Université de Kara : La Présidente Houzou-Mouzou salue un campus refondé pour servir la jeunesse et la nation
En ce 24 avril 2026, jour où la mémoire de l’indépendance croise l’impératif de développement, la Professeure Prénam Houzou-Mouzou, médecin lieutenant-colonel et Présidente de l’Université de Kara, a prononcé un discours inaugural à la hauteur de l’événement. Devant le Président du Conseil, Son Excellence Faure Essozimna Gnassingbé, elle a salué la mise en service d’infrastructures qui, au-delà du béton, incarnent une doctrine. Protéger, rassembler, transformer.
Le 24 avril, une date qui fait sens
« Le 24 avril 2023 marquait une étape décisive avec la pose de la première pierre. Aujourd’hui, en ce 24 avril, nous constatons ensemble la transformation d’un rêve en une réalité tangible », a rappelé la Présidente. Trois ans séparent la promesse de son accomplissement. La symbolique est assumée. Elle lie la souveraineté politique conquise en 1960 à la souveraineté intellectuelle que le Togo entend désormais consolider par l’éducation.

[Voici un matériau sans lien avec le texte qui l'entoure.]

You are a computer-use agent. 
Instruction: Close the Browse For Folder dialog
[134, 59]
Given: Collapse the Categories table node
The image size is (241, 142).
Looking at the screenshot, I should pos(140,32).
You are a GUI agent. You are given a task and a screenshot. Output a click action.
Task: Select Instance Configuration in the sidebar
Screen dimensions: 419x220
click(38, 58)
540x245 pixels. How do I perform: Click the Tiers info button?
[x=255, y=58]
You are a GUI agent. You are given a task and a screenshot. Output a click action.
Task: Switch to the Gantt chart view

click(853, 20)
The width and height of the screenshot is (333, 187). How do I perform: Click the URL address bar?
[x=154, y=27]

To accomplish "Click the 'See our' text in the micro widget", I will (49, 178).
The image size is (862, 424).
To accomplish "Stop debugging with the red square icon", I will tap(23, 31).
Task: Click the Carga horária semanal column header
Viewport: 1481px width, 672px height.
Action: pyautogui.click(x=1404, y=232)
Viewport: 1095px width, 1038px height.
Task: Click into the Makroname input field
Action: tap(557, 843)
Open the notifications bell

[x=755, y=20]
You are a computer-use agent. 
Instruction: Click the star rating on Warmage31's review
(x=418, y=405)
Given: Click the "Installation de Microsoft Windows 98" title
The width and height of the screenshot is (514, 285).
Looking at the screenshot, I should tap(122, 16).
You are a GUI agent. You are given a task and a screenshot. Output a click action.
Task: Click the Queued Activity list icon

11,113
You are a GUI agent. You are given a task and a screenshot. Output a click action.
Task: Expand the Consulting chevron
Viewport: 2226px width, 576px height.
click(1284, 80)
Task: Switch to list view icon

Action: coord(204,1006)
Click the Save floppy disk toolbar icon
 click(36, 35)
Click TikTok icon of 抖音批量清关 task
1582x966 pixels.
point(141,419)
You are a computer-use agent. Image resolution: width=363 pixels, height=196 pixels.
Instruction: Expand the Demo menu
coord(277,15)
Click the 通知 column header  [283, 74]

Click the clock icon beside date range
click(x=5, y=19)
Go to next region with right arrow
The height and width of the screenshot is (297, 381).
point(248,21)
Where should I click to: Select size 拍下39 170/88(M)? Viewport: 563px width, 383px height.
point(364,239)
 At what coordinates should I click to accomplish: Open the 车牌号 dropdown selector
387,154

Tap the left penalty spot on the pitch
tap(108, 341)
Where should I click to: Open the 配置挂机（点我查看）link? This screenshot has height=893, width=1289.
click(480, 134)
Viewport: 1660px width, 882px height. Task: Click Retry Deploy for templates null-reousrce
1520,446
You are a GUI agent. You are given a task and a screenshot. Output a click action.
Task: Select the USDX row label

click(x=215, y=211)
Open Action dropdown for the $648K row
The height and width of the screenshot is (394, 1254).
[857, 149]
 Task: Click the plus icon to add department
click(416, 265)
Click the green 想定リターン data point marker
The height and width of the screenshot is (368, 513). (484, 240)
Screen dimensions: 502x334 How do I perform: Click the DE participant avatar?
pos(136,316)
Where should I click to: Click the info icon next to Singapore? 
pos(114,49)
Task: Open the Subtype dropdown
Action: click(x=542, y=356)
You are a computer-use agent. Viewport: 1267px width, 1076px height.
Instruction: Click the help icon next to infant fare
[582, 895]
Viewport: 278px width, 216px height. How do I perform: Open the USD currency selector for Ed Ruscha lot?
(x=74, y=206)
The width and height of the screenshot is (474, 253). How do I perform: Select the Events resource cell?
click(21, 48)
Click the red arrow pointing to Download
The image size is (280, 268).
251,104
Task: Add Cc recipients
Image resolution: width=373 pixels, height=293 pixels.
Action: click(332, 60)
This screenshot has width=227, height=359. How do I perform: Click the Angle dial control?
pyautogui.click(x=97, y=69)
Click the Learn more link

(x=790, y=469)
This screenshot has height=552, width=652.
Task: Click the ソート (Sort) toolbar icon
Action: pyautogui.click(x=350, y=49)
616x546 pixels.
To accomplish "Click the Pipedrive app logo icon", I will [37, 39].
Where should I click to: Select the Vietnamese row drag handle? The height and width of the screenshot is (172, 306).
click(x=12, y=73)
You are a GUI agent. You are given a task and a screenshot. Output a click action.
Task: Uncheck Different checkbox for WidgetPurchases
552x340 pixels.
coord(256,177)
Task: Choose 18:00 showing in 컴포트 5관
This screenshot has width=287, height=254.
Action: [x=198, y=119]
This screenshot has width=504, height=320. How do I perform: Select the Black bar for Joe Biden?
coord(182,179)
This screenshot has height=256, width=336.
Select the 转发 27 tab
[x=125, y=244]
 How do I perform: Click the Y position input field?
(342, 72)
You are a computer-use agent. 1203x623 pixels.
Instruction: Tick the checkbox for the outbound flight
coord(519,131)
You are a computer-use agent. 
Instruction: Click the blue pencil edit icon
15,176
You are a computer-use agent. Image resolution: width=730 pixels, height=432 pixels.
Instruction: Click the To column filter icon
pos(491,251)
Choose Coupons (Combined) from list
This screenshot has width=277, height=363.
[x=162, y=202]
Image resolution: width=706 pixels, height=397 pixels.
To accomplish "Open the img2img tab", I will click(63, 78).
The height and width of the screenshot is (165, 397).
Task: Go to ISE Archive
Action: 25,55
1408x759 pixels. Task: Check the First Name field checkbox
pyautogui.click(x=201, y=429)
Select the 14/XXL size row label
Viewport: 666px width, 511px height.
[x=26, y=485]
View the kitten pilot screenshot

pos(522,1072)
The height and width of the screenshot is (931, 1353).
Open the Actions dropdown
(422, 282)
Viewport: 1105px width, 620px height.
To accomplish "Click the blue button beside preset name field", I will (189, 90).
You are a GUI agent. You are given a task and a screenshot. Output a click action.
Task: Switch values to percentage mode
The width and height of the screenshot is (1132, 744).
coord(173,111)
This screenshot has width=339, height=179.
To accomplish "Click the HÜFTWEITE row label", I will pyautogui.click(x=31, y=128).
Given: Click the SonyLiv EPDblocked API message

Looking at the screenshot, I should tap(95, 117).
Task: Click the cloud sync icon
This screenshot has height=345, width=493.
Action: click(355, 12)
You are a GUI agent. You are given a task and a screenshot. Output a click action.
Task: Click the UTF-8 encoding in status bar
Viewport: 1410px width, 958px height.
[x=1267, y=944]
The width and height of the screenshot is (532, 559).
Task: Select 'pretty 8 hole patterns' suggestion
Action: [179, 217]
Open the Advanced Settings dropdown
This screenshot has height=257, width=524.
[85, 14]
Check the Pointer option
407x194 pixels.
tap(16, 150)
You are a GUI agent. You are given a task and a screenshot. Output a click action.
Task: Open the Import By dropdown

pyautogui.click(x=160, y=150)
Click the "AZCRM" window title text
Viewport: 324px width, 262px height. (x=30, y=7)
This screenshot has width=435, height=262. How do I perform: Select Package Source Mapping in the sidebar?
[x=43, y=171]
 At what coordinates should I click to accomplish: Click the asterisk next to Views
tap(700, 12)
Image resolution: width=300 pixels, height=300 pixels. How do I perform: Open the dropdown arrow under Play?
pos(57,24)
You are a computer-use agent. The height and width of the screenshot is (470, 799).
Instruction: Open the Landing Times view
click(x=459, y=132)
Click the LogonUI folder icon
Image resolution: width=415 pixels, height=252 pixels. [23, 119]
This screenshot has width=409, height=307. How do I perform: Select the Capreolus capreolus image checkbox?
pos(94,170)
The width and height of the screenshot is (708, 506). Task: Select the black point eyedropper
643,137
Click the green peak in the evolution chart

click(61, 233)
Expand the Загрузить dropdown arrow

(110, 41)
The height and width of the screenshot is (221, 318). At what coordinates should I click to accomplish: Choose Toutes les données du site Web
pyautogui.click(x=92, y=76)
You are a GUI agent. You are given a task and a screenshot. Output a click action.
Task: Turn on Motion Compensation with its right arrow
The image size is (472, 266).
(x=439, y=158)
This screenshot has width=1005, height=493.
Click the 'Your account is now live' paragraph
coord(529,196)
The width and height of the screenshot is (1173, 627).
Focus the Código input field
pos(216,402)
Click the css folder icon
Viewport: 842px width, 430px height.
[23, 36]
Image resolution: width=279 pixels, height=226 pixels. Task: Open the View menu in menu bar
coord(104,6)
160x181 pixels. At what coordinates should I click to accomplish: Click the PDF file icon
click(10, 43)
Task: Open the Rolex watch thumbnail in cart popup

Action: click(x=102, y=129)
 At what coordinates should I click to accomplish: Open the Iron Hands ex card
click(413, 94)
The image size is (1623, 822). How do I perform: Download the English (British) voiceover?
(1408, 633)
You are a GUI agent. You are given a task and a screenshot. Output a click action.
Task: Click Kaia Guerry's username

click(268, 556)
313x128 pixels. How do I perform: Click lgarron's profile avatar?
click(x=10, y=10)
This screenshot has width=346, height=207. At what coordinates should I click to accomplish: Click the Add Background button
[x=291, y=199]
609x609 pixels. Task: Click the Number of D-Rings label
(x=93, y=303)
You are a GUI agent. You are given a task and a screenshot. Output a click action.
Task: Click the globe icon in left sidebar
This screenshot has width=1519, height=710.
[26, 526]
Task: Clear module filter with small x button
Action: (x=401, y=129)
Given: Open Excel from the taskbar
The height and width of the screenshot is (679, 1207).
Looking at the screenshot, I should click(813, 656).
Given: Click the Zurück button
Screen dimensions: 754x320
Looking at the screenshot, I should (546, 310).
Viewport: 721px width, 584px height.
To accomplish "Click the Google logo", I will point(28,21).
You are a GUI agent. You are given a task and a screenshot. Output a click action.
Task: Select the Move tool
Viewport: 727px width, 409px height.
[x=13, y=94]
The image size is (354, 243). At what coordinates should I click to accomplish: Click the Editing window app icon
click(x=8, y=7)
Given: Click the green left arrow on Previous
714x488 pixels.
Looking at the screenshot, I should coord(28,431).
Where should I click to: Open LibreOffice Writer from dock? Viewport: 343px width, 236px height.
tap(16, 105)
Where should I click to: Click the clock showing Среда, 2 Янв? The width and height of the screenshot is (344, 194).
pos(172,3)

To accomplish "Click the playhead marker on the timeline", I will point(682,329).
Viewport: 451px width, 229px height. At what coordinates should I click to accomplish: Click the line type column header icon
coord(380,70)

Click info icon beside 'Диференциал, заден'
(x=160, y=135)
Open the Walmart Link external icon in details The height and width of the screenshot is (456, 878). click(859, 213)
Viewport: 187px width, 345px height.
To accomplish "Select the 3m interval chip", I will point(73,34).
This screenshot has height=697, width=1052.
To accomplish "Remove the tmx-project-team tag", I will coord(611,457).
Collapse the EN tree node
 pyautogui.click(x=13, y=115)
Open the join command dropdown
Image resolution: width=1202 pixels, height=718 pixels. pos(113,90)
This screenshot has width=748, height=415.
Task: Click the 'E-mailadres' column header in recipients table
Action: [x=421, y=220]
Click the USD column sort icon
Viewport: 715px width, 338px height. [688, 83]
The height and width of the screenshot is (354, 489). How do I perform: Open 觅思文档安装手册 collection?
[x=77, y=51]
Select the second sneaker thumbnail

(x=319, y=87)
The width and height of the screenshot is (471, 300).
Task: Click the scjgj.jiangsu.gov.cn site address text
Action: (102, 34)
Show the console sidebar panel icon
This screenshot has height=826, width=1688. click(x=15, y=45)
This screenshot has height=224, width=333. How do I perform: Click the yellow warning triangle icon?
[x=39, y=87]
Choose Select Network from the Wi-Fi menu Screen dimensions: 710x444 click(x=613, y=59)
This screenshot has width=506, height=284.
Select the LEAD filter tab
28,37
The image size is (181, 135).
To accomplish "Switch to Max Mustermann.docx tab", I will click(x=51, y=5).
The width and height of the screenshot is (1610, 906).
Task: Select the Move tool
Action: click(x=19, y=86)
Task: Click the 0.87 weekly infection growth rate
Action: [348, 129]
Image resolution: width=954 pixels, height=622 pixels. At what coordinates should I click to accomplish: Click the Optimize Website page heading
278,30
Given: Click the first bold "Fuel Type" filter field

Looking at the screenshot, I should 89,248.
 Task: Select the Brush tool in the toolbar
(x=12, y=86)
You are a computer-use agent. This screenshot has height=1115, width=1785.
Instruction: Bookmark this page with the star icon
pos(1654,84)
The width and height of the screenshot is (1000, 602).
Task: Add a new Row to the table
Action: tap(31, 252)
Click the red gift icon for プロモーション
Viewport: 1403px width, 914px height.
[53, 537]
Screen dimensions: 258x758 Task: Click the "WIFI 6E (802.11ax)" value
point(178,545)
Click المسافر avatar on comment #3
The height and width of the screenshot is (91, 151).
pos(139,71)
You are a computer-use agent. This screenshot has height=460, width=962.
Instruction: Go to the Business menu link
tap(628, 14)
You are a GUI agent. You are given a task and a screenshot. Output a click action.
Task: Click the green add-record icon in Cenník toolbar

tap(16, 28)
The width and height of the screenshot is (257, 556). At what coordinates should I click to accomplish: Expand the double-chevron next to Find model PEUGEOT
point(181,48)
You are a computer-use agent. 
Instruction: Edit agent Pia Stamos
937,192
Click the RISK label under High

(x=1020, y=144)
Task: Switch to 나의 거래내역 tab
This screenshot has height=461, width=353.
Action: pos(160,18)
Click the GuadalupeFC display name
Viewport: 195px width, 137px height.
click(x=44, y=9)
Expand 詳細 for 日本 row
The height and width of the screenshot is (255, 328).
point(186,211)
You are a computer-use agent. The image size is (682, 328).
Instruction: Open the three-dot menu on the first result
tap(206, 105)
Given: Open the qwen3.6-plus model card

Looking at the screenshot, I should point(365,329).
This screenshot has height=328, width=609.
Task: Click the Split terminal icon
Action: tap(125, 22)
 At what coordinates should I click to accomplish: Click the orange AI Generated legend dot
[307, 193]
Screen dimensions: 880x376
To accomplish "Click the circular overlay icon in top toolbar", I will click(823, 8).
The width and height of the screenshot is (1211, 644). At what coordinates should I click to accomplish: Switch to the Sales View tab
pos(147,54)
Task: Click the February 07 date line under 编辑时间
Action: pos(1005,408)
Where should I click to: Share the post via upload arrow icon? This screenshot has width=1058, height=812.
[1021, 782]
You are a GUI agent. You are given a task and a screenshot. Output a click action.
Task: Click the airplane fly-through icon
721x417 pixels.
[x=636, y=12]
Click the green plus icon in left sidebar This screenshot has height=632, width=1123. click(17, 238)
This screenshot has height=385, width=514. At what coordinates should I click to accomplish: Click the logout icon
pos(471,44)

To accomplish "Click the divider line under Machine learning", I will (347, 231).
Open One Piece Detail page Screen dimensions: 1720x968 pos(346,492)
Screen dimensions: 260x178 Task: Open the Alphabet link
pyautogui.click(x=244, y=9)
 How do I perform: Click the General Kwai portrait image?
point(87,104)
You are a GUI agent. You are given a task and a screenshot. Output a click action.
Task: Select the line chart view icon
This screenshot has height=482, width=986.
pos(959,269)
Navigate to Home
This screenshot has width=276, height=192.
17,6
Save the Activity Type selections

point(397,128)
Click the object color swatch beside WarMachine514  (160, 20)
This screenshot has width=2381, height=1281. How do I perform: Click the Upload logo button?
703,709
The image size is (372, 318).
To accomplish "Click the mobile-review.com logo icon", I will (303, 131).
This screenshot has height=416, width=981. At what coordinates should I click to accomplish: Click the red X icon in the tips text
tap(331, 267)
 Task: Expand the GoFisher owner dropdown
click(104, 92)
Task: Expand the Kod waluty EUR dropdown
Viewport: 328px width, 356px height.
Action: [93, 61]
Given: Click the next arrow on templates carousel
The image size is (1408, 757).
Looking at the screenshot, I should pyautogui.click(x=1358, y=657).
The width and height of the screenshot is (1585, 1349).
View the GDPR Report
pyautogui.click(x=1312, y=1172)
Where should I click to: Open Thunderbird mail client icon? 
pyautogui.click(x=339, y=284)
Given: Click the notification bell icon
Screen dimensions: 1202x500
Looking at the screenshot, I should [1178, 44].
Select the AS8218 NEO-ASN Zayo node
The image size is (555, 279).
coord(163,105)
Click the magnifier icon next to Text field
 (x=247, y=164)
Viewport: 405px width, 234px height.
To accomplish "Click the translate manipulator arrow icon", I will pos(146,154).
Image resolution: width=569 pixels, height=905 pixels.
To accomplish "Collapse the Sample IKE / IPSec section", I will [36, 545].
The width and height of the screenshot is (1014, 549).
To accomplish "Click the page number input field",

Protéger, rassembler, transformer : le triptyque présidentiel
Pour la Professeure Houzou-Mouzou, les nouvelles infrastructures traduisent « la vision stratégique que vous portez avec constance, fondée sur un triple impératif : protéger, rassembler et transformer ».
Protéger la jeunesse, en lui offrant un cadre d’apprentissage sécurisé, inclusif et propice à son épanouissement.
Rassembler les énergies, les territoires et les intelligences autour d’un projet commun de développement harmonieux.
Transformer le système éducatif pour en faire un levier de compétitivité, d’innovation et de prospérité partagée.
C’est cette grammaire politique qui donne sens aux 18 600 m² inaugurés.
De 1 500 à 20 000 étudiants : vingt ans de montée en puissance
Née en janvier 2004 avec 1 500 étudiants sur l’emprise de l’ancienne École normale des instituteurs, l’Université de Kara en compte aujourd’hui plus de 20 000. La première phase du programme livre un bloc administratif pour la présidence et les services centraux, et trois blocs pédagogiques dédiés à des établissements choisis pour leur impact.
La Faculté des sciences de la santé entre dans une nouvelle ère. Des locaux aux standards internationaux permettront l’ouverture prochaine de la filière pharmacie, puis d’odontostomatologie. L’enjeu est sanitaire autant qu’académique. Former des professionnels hautement qualifiés, en cohérence avec l’extension du CHU Kara, principal site de stage.
L’Institut supérieur des métiers de l’agriculture pourra accueillir 1 000 étudiants. Le futur Centre d’application et d’innovation agropastoral et le jardin botanique complèteront le dispositif. L’ambition est de lier la théorie à la terre, la recherche à la production, la formation à l’emploi.
L’Institut polytechnique de l’innovation marque l’entrée de Kara dans l’ingénierie appliquée. Maintenance industrielle, énergies renouvelables, génie civil, génie mécanique, mécanisation agricole, maintenance biomédicale. Les filières épousent la trajectoire d’industrialisation du pays et répondent à des besoins identifiés.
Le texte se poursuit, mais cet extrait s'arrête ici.